My mom passed away in the early hours of the morning December 21st, 2024.

I don't remember much from that day but what I remember, I remember vividly. Zach came over to the house around 7am because my mom - which had been on Sleep mode - hadn't rung when he called. He told me then called Skylar (my other little brother) and I called mom's friends. From there it was a hectic morning of informing people, calling everyone we could think of. When mom's sister was told and posted it on Facebook we had to get a hold of her again and tell her to take it down because not everyone had been notified. It was a mess. We went down to the hospice center that same day to clear out her room - it was important to all of us that we clean it out as soon as possible so that someone else could benefit from the care mom had received. But it was hard. So was everything that followed afterward.

Planning mom's funeral was hard but at the end of the day, I think we put together a beautiful service. Mom had picked the music she wanted played, I sang, and we had an "open mic" of sorts where people could come up and share their stories. Muriel wasn't there and I'm glad she wasn't. She wasn't welcome anyway. My brothers had mentioned that our father wanted to come. He had wanted to come visit her while she was in hospice but didn't feel it appropriate. I agree, it wouldn't have been. Our father had done his best to make her life miserable before and following their separation 20 years ago. Anything he had to say to her at this point wouldn't have been for her benefit, but for his. He wouldn't have been welcome. I have been no contact with our father for more than 5 years now, I didn't want him there, but I wasn't going to deny my brothers having their only living parent there for support. I told them if they wanted him there, they could invite him. I don't regret it but I wish he hadn't come.

============

→ **Your tasks**
(a) Summarize the account of the mother's death and funeral in two sentences.
(b) Continue the account of the mother's death and funeral from the point where it stops.

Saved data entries
============

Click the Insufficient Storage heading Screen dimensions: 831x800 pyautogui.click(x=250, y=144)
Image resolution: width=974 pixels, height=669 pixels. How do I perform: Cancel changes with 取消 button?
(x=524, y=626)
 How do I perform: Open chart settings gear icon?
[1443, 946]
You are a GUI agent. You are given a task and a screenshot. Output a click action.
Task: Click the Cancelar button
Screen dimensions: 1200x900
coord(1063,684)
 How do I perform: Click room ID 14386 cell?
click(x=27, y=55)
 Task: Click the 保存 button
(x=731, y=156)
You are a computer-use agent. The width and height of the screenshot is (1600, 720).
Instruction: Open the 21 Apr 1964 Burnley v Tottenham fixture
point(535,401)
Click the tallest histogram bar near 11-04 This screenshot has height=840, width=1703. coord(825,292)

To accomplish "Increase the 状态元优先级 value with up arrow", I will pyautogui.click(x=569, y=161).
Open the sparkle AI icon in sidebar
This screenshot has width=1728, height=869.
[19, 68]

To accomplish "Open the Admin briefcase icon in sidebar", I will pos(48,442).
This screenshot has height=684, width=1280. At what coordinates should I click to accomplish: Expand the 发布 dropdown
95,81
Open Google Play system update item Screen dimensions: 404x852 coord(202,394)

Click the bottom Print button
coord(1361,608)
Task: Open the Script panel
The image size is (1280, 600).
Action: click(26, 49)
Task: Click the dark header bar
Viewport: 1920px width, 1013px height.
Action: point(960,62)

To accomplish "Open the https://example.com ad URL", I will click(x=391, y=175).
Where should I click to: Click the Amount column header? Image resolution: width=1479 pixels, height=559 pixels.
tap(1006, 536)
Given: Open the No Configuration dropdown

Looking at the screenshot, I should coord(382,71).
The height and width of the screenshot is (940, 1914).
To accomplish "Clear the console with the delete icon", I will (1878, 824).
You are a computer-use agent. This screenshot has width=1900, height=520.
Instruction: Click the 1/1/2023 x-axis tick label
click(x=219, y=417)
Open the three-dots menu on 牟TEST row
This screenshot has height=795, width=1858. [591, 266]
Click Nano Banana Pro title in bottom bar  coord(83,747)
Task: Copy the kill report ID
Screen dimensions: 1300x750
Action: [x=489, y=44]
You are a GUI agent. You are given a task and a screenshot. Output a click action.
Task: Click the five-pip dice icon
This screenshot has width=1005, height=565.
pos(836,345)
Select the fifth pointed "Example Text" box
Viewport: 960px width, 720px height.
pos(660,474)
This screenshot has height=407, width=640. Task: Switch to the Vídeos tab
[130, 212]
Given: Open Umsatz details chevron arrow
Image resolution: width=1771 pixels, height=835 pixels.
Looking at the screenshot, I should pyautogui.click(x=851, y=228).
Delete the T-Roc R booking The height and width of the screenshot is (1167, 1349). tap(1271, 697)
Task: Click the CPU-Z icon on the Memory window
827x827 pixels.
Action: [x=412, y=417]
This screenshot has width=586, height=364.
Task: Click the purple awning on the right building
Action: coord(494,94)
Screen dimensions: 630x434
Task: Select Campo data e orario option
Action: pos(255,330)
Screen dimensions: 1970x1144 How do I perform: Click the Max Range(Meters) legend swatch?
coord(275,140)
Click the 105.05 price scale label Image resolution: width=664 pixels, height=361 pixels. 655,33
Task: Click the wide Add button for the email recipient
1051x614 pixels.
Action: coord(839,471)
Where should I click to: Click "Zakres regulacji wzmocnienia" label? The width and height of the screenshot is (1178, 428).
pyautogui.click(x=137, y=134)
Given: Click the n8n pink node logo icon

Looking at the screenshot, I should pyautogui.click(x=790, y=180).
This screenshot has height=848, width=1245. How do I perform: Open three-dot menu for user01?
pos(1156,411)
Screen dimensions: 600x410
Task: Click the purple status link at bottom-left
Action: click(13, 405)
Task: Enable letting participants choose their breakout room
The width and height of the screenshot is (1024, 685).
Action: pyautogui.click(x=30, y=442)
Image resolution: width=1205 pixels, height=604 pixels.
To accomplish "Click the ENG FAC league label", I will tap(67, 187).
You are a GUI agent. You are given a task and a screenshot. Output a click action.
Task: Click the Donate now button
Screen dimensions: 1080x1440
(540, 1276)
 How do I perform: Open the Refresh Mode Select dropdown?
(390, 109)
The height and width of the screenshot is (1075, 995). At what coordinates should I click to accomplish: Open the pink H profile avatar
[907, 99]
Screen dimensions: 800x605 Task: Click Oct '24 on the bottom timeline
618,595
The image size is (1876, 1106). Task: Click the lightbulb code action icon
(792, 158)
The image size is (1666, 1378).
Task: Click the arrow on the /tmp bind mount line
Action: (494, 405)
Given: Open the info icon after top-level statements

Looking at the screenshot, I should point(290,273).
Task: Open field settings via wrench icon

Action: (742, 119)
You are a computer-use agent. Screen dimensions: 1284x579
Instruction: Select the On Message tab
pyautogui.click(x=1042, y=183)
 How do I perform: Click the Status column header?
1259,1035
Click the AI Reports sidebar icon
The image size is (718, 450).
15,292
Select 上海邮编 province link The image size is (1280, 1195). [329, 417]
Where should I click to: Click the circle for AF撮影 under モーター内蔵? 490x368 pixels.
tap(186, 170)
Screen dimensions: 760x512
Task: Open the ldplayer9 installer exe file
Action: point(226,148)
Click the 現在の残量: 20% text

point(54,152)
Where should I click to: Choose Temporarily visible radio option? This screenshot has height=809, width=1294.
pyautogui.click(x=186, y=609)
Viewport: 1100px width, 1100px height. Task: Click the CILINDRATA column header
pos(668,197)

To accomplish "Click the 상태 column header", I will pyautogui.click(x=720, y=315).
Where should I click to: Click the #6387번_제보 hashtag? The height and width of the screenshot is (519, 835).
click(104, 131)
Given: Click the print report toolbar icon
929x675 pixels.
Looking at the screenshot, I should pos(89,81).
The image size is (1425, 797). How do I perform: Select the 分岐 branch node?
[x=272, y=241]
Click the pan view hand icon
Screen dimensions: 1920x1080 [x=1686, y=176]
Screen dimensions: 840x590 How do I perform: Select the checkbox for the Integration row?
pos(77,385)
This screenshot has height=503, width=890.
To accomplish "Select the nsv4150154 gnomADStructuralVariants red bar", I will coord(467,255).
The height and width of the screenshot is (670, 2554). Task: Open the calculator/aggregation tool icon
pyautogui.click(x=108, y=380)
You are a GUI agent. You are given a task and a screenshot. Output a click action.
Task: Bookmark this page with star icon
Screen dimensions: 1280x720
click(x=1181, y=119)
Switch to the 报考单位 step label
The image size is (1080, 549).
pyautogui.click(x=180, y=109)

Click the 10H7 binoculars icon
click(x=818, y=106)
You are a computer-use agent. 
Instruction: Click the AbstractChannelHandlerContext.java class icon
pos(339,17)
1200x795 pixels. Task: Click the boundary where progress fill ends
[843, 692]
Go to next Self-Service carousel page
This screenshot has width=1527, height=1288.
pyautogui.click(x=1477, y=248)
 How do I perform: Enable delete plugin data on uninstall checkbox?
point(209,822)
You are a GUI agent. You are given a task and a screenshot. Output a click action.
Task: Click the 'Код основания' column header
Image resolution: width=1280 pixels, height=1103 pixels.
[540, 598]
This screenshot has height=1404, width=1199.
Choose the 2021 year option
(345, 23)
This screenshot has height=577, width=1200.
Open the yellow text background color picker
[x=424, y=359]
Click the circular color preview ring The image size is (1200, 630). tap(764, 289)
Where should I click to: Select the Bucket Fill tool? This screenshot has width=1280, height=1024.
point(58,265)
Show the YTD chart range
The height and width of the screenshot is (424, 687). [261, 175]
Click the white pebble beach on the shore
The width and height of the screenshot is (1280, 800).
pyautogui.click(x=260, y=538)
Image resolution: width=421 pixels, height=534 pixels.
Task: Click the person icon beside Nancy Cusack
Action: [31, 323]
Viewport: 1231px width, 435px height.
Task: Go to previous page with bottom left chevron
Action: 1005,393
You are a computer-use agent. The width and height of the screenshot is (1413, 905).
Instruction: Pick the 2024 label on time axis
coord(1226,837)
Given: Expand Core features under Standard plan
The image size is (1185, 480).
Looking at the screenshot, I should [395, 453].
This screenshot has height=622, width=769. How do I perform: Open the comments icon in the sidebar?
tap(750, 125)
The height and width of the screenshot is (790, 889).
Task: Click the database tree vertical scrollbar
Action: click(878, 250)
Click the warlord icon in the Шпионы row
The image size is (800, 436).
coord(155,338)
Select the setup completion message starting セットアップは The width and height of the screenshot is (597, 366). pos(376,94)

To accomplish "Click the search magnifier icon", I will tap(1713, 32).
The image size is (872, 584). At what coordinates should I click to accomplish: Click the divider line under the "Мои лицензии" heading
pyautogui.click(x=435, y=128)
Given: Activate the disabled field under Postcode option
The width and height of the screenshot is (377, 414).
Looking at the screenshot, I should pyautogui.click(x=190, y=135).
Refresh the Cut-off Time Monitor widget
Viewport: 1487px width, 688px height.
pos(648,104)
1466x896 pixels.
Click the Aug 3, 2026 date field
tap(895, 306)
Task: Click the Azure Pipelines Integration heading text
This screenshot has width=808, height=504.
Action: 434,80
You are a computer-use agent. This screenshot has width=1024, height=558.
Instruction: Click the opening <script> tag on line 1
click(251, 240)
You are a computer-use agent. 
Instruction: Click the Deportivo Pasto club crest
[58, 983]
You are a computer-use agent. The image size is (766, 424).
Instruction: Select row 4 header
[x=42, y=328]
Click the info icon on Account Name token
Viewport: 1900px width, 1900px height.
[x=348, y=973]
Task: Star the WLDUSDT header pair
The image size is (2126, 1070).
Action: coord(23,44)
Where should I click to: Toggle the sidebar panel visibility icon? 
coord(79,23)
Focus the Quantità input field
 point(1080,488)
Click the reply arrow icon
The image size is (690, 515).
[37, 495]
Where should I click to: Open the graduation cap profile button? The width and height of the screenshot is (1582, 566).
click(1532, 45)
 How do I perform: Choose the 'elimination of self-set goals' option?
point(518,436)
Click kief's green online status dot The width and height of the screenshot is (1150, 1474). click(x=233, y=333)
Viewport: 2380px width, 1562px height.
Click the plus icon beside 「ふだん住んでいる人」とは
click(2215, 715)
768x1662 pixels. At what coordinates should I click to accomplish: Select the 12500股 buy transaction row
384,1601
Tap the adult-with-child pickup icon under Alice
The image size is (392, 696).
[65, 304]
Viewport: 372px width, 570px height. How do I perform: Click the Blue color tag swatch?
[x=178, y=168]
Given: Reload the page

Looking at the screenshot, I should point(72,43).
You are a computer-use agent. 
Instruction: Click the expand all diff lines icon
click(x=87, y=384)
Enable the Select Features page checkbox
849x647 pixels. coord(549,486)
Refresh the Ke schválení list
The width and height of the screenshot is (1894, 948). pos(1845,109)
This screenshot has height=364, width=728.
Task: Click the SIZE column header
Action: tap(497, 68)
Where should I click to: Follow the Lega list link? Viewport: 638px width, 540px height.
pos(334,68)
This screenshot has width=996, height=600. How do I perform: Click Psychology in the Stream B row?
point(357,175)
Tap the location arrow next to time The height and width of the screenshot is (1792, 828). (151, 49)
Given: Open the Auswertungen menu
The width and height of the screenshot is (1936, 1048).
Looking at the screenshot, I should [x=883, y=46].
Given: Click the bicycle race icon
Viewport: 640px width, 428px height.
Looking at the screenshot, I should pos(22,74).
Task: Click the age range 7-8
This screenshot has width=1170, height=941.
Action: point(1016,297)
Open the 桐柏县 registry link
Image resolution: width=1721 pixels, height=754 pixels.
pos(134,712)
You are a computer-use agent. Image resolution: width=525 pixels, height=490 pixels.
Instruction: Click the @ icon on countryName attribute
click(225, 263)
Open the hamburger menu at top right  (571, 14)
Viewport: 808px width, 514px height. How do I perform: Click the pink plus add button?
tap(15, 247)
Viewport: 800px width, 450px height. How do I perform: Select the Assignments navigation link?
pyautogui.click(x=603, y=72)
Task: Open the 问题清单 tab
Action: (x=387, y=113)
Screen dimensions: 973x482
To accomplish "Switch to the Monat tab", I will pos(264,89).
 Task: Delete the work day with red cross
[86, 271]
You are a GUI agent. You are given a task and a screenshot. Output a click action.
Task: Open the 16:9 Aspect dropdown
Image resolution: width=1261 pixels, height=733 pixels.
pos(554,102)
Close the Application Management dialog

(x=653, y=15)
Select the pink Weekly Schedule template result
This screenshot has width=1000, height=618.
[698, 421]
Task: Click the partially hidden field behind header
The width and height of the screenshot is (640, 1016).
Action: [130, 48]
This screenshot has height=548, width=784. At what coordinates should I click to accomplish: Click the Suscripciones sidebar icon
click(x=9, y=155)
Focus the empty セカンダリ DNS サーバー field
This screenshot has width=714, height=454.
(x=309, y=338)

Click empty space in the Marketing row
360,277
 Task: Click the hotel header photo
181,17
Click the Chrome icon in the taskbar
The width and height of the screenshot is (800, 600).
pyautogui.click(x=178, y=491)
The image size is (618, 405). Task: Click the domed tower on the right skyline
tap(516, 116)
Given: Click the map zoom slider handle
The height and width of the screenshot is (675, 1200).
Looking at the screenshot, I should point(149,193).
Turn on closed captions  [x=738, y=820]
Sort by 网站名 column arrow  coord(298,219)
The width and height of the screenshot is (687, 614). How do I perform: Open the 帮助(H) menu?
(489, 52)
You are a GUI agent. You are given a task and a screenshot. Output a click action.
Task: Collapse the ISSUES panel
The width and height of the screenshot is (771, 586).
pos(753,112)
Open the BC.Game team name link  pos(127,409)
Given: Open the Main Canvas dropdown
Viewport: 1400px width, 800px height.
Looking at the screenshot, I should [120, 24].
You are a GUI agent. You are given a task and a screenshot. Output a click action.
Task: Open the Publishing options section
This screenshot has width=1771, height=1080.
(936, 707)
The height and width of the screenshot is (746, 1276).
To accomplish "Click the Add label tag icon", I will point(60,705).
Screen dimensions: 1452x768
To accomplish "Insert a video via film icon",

============

→ **Solved tasks**
(a) The narrator's mother died early on December 21st, 2024, and the family spent a hectic morning informing people before clearing out her hospice room that same day. Her funeral included the music she had picked, singing by the narrator and an open mic for stories, and the father, with whom the narrator has had no contact for more than five years, came because the brothers were allowed to invite him.

(b)
My father didn't come alone. He brought his sister Linda with him. I was doing a mic check before the service and as I walked out of the chapel I ran right into the two of them. I looked at my father, freaked, then hurried off without saying anything. I didn't want to speak to him. I didn't want to have to justify my decision to anyone. I didn't want to be made to console the man who had abused me. This didn't go over well with Linda and she let me know after the service. We had a reception afterward and Linda cornered me. She held me hostage for 30 minutes, using the time to try and guilt me into reconciling with my father. I'm no contact with my father for many reasons: emotional and mental abuse, his controlling and overbearing nature, his political beliefs, his refusal to accept me as the queer woman I am, his insistence that queer people shouldn't exist. I don't care what her intentions were, he hadn't done anything to prove to me that he's working on himself. I'm not interested in reconciling. Nor am I interested in being cornered and held hostage at the reception of my mom's funeral as I'm told I have to reconcile with the man who abused me for so much of my life. When we, myself, my brothers, and my mom's friends, got home I told them what happened with Linda. Neither of my brothers saw anything wrong with what she did.

Things have been moving at a strange pace since the funeral, both too slow and too fast. I'm trying to buy the house but in February I was told at work that my contract was being pulled and we were given no information on what was happening till the last day of our contract. I got shifted to a new one right after the last of my senior dogs died. I lost Puck at the end of February to a mix of old age (14 1/2) and a pancreatitis flare up. My new contract sucked the life and soul out of me and there was nothing I could do because no one else was hiring around the same pay rate. I'm not making much but I am making enough to keep the house running, any decrease in pay and I lose that. I joined the local choir and we had our first performance in May but that was also the first show I'd ever done without mom. I sobbed after each show. Mom's 61st birthday was this past June and I don't know how I got through it. It just seems so unfair. And now, I'm finding out yet again that I may be losing my job.

I don't know how I'm managing to put one foot in front of the other, only that I must because I have no choice. But I can't keep going like this.